Wednesday, 2 September 2009

En Trance by Yumi Umiumare ****

Malthouse Theatre
Tower Theatre, Malthouse, until Sept 1 to 13, 2009
Reviewer: Kate Herbert

Yumi Umiumare is a living treasure, being the only Japanese Butoh dancer resident in Australia. Her solo performance, En Trance, both delights and disturbs with its compelling blend of movement, dialogue, projection and contemporary music. There are moments of joy and comedy that are a counterpoint for the grotesque and more traditional Butoh dance.

The six scenes depict a disturbing collision of life and death, safety and danger, surreal and real, animal and human. Umiumare transforms before our eyes from an engaging, chatty, playful woman in a girlish white frock, into a bare, raw, tormented creature, smeared with white, Butoh body paint. In the final moments, both these personae appear simultaneously when her contorted Butoh figure writhes in front of her girlish image on video.

Maze, the opening vignette, is gentle, poetic and verbal. In Cityscape, Umiumare scurries like a frightened child, through crowded, racing, city streets that are projected on the huge wall behind her (video by Bambang Nurcahyadi).
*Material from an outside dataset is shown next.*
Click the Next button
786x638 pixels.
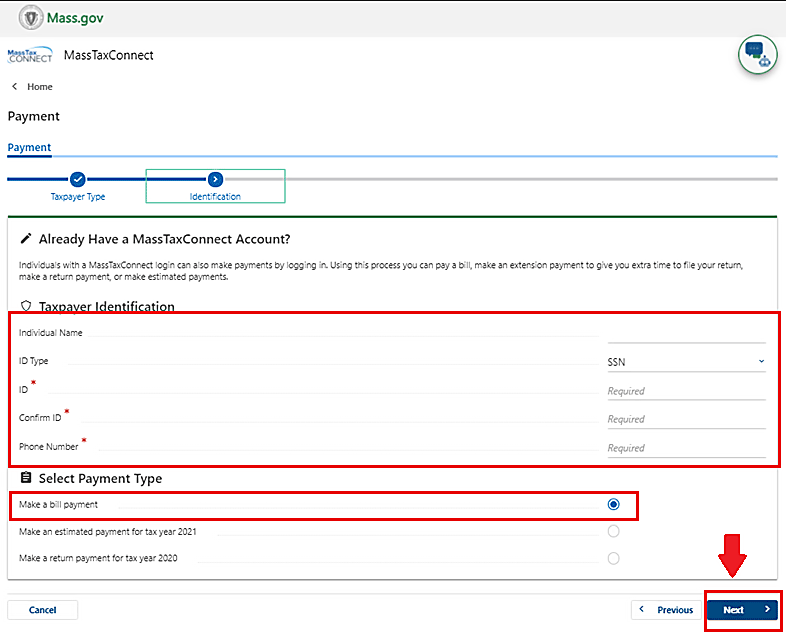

The noise, clutter and speed of urban Asian cities are almost palpable (sound by Ian Kitney).

The versatile fabric installation by Naomi Ota begins as stark, simple, narrow columns of fibre but, with a pull of a string, Umiumare is swallowed by a series of curtains like fine waterfalls of thread. She changes costume before our eyes, dressing in layers of black kimono (designed by David Anderson) and transforming into a dark, rat-like woman-creature scuttling through the drapes with gaping mouth and tortured movement.

Punk Medusa is an inventive and compelling image. Umiumare changes costume again with ritualistic reverence, donning a magical jacket that flickers with pin lights in the darkness. She becomes the multi-headed Medusa by dancing with a video screen bearing multiple images of her own head.

The scene called Tears begins with an intimate, direct address to the audience, describing the numerous and different types of tears of the Japanese. There are traditional tears, a single teardrop, howling grief and soap opera tears. A light-hearted song turns suddenly to a more personal show of grief as Umiumare, carrying a paper umbrella, twirls like a slow Dervish.

En Trance is by turns both anguished and delightful but Umiumare is always entrancing.